PRC messaging emphasized an intent to isolate Taiwan from foreign partners. PRC Ministry of Defense (MOD) spokesman Zhang Xiaogang warned the DPP on December 29 against relying on foreign countries to achieve independence.[42] The PRC placed explicit blame on the United States, which it accused of escalating tensions with recent arms sales to Taiwan and obstructing cross-strait unification to contain the PRC.[43]

PRC warnings against foreign interference in Taiwan are also likely aimed at Japan. Justice Mission 2025 follows an ongoing diplomatic spat between Japan and the PRC over Taiwan, which began after Japanese Prime Minister Sanae Takaichi suggested on November 7 that a Taiwan contingency could call for the deployment of Japan’s Self Defense Force.[44] The PRC demanded that Takaichi retract the statement and has since exerted pressure on Japan to deter its support for Taiwan. The PRC also objected to Japan’s statement that it would place missiles on its Yonaguni Island near Taiwan and has issued frequent statements against Japan’s militarization.[45] The PRC likely intends Justice Mission 2025 to serve as a deterrent against Japan’s participation in regional security architecture, especially pertaining to Taiwan.

PRC messaging likewise aims to intimidate Taiwan by creating the impression that Taiwanese resistance is futile. The PRC released a slew of propaganda posters showing the PLA’s encirclement of Taiwan—a common psychological warfare tactic coinciding with the PRC’s blockade exercises. One poster depicted a knotted rope resembling a noose and a PLA Daily article similarly described PRC encirclement around Taiwan as “tightening.”[46] China Military Bugle—a PRC military press account—posted a similar poster on X (formerly Twitter) showing an outstretched hand wrapping a chain around Taiwan.[47] This messaging likely aims to demoralize and intimidate Taiwanese leadership and population. PRC messaging also aims to convey the strength of PRC forces by showcasing capabilities related to an amphibious invasion. The PLA ETC released posters depicting PRC missiles, helicopters, battleships, and jets surrounding Taiwan and cutting off its foreign connections. Another poster referenced tactics that the PRC could use to isolate Taiwan, including cutting off internet access and blocking ports.[48]

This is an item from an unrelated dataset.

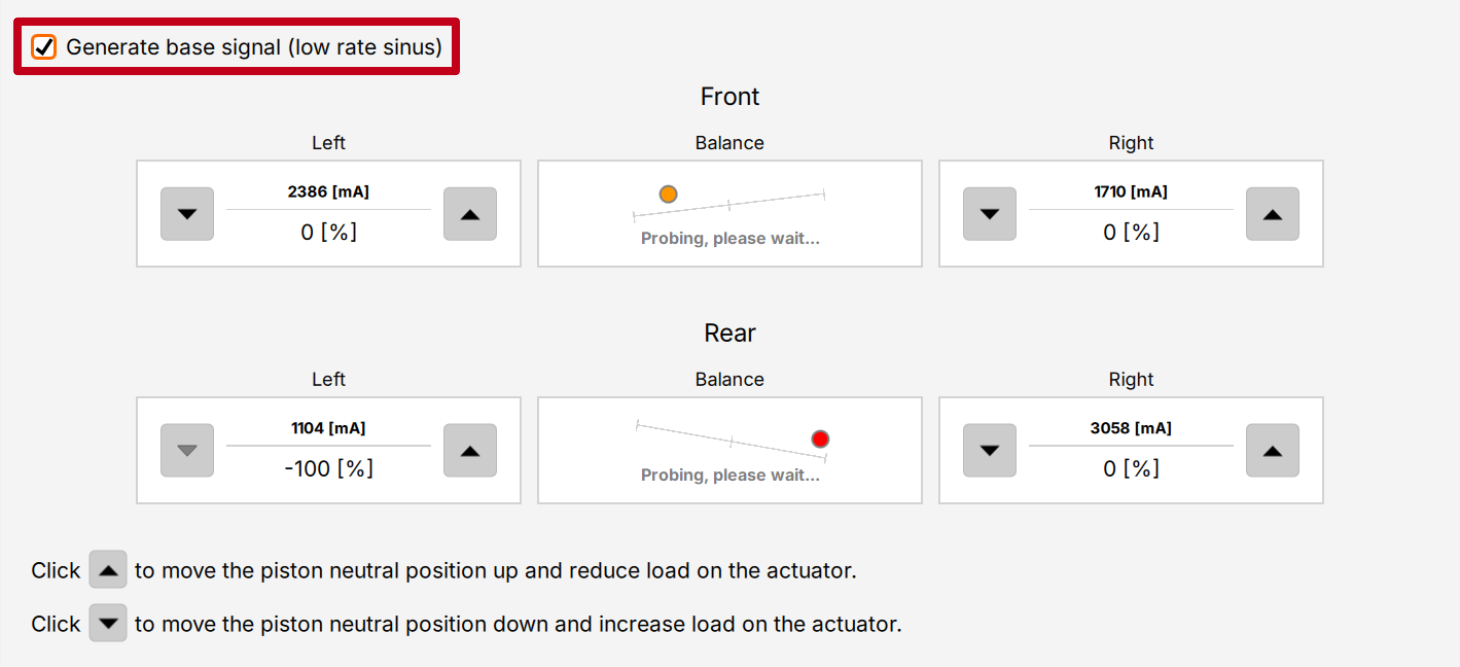Click the Rear Left -100 % value
This screenshot has width=1460, height=667.
coord(328,469)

Justice Mission 2025 may result in the spread of PRC-aligned narratives within Taiwan. Kuomintang (KMT) Chairwoman Cheng Li-wen used the exercises to advance criticisms of Lai, accusing him of escalating cross-strait tensions in a statement echoing common PRC narratives of Lai and the DPP.[49] The PRC benefits from the spread of such messaging, which denigrates the Lai administration.

The PRC has established a precedent of staging drills in response to US-Taiwan cooperation, including Nancy Pelosi’s visit to Taiwan in 2022 and William Lai’s visit to the United States in 2023.[50] The PRC has increasingly sought to emphasize the rapid nature of its military exercises around Taiwan, including the “snap” PRC military drills in March 2025. The PRC used the US State Department’s removal of the phrase “we do not support Taiwan independence” from its website as a pretext to stage “snap” military drills.[51] The PRC times its drills around significant developments in US-Taiwan relations to delegitimize such interactions and frame its aggression toward Taiwan as Taiwan’s own fault.
Conclusion

The PRC announced the successful completion of Justice Mission-2025 on December 31 and framed the exercise as a test of the PLA’s integrated joint operations and combat readiness.[52] Each iteration of blockade exercises around Taiwan improves the PLA’s ability to rapidly execute its plans to bring Taiwan under PRC control. Future exercises may emphasize blockade layers that this event did not foreground. Taiwanese and US military planners should assess PLA activity across the full series of blockade exercises to build a complete picture of what a comprehensive operation to force Taiwan under PRC control would entail. Allowing exercises such as Justice Mission-2025 to deter the United States from militarily and politically supporting Taiwan will only embolden the PRC and encourage further aggression.